Discussion in 'WWII General' started by JagdtigerI, Aug 10, 2009.

  1. Biak

    Biak Boy from Illinois Staff Member

    Joined:
    Nov 15, 2009
    Messages:
    9,137
    Likes Received:
    2,502
    To get back on topic I'd like to think that the reason more is written and read about the ETO is the duration of the War. The PTO started later, was ended quicker and was contained to a smaller area. I for one am interested in both. With two Uncles who flew over Europe in P-38's and P-47's. And one Uncle who flew P47's & P51's on 229 combat missions from Australia to Japan. No matter where the War was fought or how much interest is shown to which theater I'm just glad we have the freedom to argue about it or discuss it. And to be able to do so with those who were there is icing on the cake!
     
  2. Gromit801

    Gromit801 Member

    Joined:
    Jul 24, 2009
    Messages:
    1,247
    Likes Received:
    134
    PTO a smaller area? You could take the whole ETO and drop it into the PTO twice with room left over. The PTO was from the Aleutians in the north, to Australia in the south. From the North American west coast to SEA and China.
     
  3. brndirt1

    brndirt1 Saddle Tramp

    Joined:
    Jul 7, 2008
    Messages:
    9,713
    Likes Received:
    1,501
    I have a feeling he was thinking the area of the land battles, not the total area of the globe. In the PTO most of them were rather limited in "scope" as far as acreage and "set piece" battles in the mid-20th Century mode.

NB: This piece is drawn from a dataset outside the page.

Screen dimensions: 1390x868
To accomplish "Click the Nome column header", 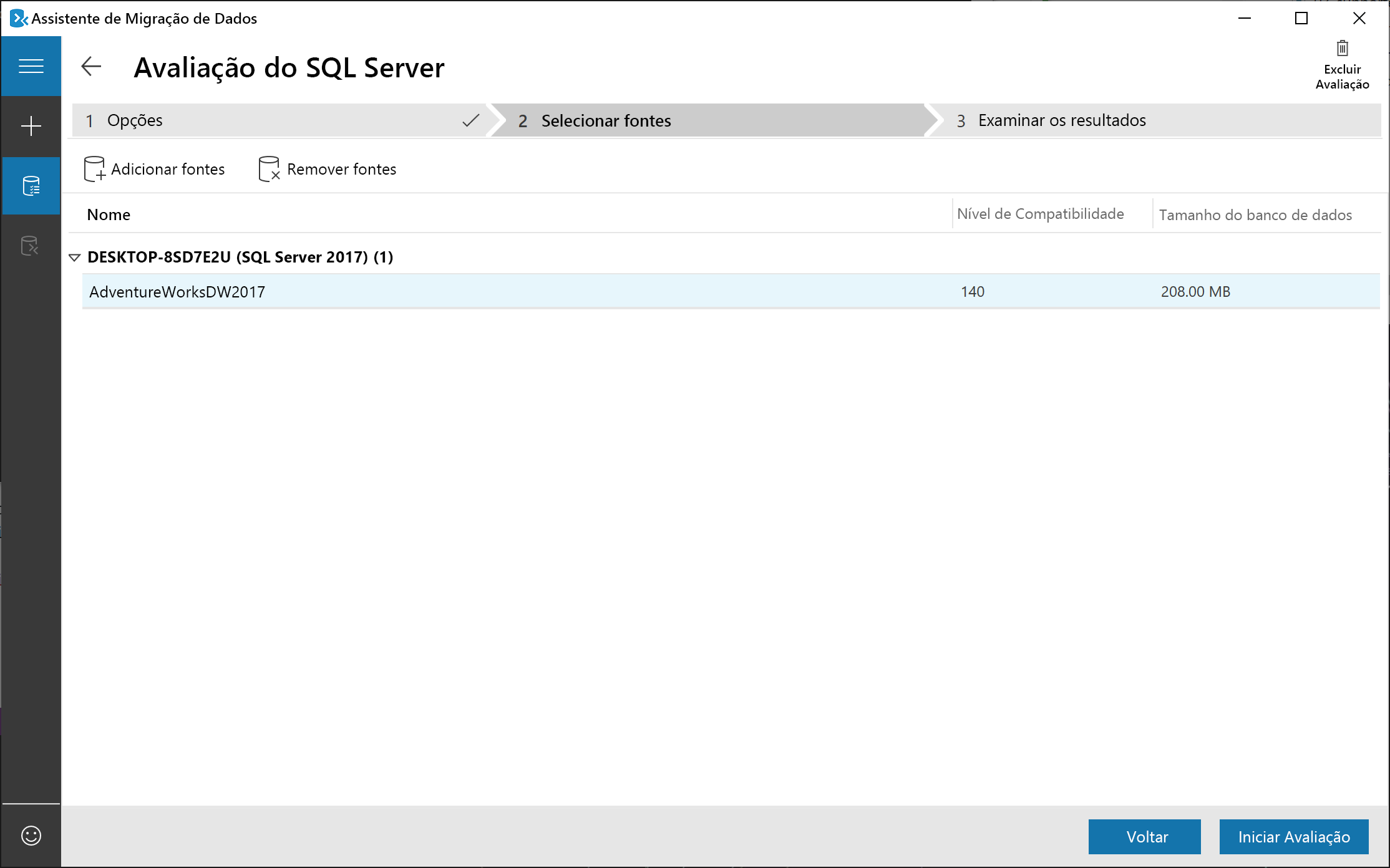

    Tank battles, and infantry encounters in massive scales were pretty much limited to the ETO/MTO afterall. At least that is what I think was meant.
     
  4. Biak

    Biak Boy from Illinois Staff Member

    Joined:
    Nov 15, 2009
    Messages:
    9,137
    Likes Received:
    2,502
    Yes, I wasn't comparing the actual physical size of available area to fight a war, but to the number of battles fought and number of combatants.
     
  5. coastwatcher

    coastwatcher Member

    Joined:
    Nov 23, 2009
    Messages:
    19
    Likes Received:
    1
    I think the ETO gets more attention because most Americans are (at least for the momment) of European descent and, therefore, are more interested in events in Europe than elsewhere. Also, geography needs to be considered. Most of the countries and cities of Europe are well known to Americans, whether through school, movies, or having visited them. Europe is also meore accessible to visit than the Pacific. There are more flights, more hotels, and more ammenities. Locations in the Pacific, apart from Hawaii and Australia, are not as well known to Americans. Even though I'm a WASP, I have always been more interested in the PTO than the ETO. Even so, I've visited European battlefields on each of my 5 visits to Europe over the years. In the Pacific, I've only visited Pearl Harbor and Guam, two of the more tourist freindly battlefields there.
     
  6. gsadler1972

    gsadler1972 Member

    Joined:
    Nov 18, 2009
    Messages:
    7
    Likes Received:
    0
    American mentality has always been focused on Europe. In the 1930s, most Americans accepted the fact that we would have to return to Europe to defeat the Germans like in WWI. Rosevelt conceded at Casablanca Summit to Churchill that the US would send most of it's troops & material to Europe. In 1942, the British & the Russians were paranoid that US forces & material would be split 50/50 between Europe & the Pacific. As well they should be since both were desperate for the war materials we were sending them. I think the media emphasized the "Life & Death Struggle" of Britain & Russia. Weren't a number of the Pacific situation "Life & Death Struggles"? Nevertheless, the Japanese could have possibly take part of Australia if unopposed by the US, bombed & torpedoed shipping & cities such as Hawaii & US West Coast or if the German nuclear bomb materials had arrived in Japan on a sub - how about a nuclear weapon? It is evident that in the early going, the US came very close to losing quite a number of Pacific battles except for a narrow margin based on breaking the Japanese code and superior radar.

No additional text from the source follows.